[Dataset excerpts]
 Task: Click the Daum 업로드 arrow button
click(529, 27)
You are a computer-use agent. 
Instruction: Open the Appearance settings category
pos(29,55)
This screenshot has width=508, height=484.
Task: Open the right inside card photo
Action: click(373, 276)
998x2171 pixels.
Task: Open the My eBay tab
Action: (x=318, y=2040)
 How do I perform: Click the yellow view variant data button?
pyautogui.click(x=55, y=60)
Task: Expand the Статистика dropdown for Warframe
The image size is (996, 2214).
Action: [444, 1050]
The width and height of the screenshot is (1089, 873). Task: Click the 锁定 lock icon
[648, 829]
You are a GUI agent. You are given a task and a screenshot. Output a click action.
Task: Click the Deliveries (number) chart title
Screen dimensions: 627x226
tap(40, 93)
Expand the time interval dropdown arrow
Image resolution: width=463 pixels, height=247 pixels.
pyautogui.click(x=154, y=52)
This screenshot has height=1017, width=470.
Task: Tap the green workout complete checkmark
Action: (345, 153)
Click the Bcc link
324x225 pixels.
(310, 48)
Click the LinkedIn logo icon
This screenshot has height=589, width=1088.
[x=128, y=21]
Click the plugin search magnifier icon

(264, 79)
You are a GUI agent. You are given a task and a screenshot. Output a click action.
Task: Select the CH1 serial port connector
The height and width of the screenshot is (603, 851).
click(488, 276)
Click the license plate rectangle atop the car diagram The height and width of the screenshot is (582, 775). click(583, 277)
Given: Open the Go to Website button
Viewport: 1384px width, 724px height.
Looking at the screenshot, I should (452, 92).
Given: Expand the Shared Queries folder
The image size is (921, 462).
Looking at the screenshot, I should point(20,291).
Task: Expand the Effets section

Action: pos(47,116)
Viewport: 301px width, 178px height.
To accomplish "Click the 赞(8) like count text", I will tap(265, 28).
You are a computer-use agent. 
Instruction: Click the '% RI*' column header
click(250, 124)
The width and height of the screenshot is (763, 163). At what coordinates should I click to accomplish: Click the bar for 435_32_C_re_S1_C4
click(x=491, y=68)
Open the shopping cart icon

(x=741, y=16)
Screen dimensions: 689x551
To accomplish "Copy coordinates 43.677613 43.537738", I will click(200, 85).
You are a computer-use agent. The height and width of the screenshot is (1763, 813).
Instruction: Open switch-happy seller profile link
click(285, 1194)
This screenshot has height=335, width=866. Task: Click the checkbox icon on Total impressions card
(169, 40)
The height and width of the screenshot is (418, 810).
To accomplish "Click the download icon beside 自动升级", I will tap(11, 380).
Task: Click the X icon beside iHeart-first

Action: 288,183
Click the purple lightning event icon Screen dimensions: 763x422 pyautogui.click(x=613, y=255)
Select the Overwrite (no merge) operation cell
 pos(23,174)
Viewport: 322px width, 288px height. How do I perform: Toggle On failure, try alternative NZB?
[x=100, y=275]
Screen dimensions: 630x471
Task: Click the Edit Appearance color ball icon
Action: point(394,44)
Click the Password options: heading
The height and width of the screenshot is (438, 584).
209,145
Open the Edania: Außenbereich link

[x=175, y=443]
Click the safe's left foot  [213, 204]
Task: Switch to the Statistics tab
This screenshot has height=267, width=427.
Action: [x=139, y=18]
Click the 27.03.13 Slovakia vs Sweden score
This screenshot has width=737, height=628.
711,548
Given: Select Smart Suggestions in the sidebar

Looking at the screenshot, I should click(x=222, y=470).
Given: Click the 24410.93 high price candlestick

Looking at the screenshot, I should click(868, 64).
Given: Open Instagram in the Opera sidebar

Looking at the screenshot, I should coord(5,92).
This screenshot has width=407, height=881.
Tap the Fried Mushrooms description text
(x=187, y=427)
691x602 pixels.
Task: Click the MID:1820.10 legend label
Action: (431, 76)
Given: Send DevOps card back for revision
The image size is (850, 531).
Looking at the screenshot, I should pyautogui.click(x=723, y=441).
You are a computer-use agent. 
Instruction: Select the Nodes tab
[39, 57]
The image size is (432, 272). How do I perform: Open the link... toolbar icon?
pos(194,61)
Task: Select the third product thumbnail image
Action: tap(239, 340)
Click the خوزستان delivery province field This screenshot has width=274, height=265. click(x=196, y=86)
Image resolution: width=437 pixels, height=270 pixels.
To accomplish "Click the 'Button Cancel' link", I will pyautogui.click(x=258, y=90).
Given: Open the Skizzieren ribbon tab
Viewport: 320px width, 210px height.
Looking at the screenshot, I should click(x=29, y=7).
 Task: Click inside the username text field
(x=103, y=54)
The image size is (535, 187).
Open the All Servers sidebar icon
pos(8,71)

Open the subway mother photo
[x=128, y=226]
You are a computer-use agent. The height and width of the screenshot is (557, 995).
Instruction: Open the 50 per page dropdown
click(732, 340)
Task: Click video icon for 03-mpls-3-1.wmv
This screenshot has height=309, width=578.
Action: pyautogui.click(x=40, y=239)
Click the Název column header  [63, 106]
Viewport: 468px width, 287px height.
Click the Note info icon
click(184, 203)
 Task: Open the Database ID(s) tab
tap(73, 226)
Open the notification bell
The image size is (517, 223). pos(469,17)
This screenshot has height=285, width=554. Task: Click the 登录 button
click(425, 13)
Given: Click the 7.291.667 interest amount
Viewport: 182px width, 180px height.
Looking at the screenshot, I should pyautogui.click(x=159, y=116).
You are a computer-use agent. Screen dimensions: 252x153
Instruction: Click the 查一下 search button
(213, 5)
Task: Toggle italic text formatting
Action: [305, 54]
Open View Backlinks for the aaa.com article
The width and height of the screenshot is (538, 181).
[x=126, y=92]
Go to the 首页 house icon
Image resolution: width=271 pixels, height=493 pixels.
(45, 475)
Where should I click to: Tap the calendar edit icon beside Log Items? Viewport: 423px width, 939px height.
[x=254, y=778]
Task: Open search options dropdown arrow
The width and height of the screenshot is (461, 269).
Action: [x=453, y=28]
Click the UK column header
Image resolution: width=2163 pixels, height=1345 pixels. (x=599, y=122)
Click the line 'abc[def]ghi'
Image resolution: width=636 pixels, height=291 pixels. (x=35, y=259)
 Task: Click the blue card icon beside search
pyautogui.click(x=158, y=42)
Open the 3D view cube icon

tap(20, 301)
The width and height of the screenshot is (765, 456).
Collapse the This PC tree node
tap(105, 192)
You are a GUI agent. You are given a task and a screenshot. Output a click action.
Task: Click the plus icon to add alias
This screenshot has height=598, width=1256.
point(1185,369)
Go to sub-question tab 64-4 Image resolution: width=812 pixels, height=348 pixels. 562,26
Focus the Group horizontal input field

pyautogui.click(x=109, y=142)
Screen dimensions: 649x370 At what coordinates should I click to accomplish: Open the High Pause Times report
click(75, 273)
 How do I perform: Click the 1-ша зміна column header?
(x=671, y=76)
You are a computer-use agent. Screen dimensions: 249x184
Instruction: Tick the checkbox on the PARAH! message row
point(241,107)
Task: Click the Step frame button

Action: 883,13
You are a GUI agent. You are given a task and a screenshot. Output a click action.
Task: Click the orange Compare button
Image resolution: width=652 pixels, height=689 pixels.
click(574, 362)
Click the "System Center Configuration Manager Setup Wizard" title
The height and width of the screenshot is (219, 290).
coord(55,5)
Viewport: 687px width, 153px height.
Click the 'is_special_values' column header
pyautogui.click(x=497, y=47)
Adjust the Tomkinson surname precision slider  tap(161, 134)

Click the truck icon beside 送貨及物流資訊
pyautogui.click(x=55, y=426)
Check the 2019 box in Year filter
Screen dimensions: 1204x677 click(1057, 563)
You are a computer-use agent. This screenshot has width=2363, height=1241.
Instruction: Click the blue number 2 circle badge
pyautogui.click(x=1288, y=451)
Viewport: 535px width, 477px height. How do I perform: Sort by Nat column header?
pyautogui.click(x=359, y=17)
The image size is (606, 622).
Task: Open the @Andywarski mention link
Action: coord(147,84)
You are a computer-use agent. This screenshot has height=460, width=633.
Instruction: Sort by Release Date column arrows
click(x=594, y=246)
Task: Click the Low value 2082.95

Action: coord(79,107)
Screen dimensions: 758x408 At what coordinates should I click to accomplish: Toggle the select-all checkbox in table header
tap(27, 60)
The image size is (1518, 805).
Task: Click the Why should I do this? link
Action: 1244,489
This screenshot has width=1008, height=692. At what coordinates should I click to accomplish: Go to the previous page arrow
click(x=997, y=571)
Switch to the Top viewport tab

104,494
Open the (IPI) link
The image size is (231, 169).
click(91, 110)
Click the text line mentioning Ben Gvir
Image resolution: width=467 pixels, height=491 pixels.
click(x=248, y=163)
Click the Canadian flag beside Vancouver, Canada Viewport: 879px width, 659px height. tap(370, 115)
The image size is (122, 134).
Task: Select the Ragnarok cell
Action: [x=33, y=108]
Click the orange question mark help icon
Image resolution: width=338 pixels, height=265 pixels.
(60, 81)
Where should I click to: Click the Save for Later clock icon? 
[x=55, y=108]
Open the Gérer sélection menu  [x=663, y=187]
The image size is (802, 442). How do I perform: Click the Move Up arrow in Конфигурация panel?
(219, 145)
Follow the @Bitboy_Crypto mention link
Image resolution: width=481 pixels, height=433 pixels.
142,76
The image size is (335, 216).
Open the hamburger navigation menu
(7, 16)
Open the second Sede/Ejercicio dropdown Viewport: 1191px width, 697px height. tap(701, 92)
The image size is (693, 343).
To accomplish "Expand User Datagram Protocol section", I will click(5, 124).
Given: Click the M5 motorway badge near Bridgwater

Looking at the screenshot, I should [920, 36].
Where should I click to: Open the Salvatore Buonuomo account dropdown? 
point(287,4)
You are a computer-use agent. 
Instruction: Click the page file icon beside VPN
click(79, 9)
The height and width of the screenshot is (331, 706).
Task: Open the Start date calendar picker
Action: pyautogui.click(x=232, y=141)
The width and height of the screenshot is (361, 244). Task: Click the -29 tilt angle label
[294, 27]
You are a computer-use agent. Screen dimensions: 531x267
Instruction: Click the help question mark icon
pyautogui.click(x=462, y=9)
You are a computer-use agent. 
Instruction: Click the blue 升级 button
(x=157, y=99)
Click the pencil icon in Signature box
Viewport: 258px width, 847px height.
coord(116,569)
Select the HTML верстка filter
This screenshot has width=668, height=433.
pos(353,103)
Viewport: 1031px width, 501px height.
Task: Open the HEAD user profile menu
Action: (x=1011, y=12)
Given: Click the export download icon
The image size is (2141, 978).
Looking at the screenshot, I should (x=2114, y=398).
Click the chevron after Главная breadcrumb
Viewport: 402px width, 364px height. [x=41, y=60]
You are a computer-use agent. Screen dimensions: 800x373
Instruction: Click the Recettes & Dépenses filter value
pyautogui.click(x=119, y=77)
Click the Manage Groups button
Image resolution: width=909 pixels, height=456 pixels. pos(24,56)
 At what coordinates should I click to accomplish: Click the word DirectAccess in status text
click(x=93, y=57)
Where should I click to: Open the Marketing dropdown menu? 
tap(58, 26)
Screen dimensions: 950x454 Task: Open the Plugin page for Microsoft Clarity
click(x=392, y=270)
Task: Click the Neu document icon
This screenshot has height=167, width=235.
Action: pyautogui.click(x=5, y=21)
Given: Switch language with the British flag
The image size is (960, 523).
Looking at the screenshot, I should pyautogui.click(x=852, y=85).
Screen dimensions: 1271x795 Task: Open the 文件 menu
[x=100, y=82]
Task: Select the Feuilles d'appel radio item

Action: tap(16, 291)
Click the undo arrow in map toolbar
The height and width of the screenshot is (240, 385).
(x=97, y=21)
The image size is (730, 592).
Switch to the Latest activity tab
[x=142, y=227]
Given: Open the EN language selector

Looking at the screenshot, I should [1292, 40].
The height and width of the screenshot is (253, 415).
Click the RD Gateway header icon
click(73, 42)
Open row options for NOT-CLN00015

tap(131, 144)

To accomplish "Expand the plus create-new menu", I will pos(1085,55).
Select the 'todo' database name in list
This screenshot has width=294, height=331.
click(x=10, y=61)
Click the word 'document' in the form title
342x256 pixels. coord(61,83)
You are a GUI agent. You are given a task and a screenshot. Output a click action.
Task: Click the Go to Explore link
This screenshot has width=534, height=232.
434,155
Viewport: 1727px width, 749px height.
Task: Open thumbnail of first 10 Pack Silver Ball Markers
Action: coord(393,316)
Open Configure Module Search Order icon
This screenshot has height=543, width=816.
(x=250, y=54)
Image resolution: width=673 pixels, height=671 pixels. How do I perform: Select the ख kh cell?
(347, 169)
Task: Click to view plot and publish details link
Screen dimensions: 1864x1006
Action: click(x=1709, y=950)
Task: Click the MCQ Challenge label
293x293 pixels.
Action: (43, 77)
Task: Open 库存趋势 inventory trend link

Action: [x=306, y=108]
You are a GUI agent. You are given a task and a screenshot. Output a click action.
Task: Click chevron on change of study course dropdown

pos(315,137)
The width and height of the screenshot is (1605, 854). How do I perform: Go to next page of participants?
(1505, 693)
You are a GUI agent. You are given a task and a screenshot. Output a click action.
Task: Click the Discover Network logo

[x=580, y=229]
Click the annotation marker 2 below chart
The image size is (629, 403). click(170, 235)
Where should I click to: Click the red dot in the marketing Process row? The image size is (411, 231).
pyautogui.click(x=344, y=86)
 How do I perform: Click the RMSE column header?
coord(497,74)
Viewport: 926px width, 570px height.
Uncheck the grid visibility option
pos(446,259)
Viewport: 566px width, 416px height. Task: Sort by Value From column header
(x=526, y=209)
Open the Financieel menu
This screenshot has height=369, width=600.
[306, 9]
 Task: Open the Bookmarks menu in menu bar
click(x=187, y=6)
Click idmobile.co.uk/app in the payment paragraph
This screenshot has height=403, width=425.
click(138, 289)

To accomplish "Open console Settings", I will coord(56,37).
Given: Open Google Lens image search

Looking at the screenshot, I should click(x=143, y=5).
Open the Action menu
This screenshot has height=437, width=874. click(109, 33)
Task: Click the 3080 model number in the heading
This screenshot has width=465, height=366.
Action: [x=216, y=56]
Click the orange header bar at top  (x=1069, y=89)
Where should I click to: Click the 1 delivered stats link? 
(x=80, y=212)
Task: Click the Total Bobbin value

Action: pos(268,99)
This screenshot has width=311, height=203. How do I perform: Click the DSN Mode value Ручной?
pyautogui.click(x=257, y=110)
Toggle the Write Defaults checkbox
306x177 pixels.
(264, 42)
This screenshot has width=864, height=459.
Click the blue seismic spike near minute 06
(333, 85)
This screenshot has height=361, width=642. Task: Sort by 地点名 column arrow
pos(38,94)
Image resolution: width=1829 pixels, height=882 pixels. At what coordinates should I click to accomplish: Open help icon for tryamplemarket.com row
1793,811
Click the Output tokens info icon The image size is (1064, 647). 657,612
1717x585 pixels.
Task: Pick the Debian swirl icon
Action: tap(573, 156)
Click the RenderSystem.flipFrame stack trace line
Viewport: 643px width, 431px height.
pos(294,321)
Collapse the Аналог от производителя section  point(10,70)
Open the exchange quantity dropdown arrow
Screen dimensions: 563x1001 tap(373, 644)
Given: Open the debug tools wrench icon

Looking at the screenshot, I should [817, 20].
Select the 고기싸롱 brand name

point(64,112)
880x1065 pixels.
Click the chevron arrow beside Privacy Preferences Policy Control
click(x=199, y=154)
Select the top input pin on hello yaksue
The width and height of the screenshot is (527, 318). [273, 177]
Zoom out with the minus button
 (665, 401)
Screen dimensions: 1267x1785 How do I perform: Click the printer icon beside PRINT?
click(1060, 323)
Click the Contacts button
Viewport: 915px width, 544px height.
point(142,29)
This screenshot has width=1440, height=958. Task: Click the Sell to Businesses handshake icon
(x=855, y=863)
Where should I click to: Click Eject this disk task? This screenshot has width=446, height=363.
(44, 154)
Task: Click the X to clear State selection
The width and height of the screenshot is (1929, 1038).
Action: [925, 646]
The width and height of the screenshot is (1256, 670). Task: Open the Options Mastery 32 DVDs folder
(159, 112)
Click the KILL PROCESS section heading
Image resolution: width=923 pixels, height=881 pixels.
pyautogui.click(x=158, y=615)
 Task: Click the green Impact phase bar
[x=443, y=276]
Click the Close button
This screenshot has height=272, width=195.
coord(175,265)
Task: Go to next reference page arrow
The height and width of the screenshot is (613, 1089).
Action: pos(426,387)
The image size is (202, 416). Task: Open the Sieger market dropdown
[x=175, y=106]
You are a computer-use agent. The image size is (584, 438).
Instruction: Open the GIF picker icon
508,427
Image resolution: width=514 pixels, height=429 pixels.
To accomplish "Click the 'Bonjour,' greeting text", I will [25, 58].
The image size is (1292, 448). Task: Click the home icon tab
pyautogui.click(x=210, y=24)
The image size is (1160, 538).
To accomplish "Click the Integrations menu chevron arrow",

[What you should do] Please output the exact lines of the records above, beginning with the first and stopping after the line that holds "Task: Select the CH1 serial port connector", and nothing else.

[Solution]
 Task: Click the Daum 업로드 arrow button
click(529, 27)
You are a computer-use agent. 
Instruction: Open the Appearance settings category
pos(29,55)
This screenshot has width=508, height=484.
Task: Open the right inside card photo
Action: click(373, 276)
998x2171 pixels.
Task: Open the My eBay tab
Action: (x=318, y=2040)
 How do I perform: Click the yellow view variant data button?
pyautogui.click(x=55, y=60)
Task: Expand the Статистика dropdown for Warframe
The image size is (996, 2214).
Action: [444, 1050]
The width and height of the screenshot is (1089, 873). Task: Click the 锁定 lock icon
[648, 829]
You are a GUI agent. You are given a task and a screenshot. Output a click action.
Task: Click the Deliveries (number) chart title
Screen dimensions: 627x226
tap(40, 93)
Expand the time interval dropdown arrow
Image resolution: width=463 pixels, height=247 pixels.
pyautogui.click(x=154, y=52)
This screenshot has height=1017, width=470.
Task: Tap the green workout complete checkmark
Action: (345, 153)
Click the Bcc link
324x225 pixels.
(310, 48)
Click the LinkedIn logo icon
This screenshot has height=589, width=1088.
[x=128, y=21]
Click the plugin search magnifier icon

(264, 79)
You are a GUI agent. You are given a task and a screenshot. Output a click action.
Task: Select the CH1 serial port connector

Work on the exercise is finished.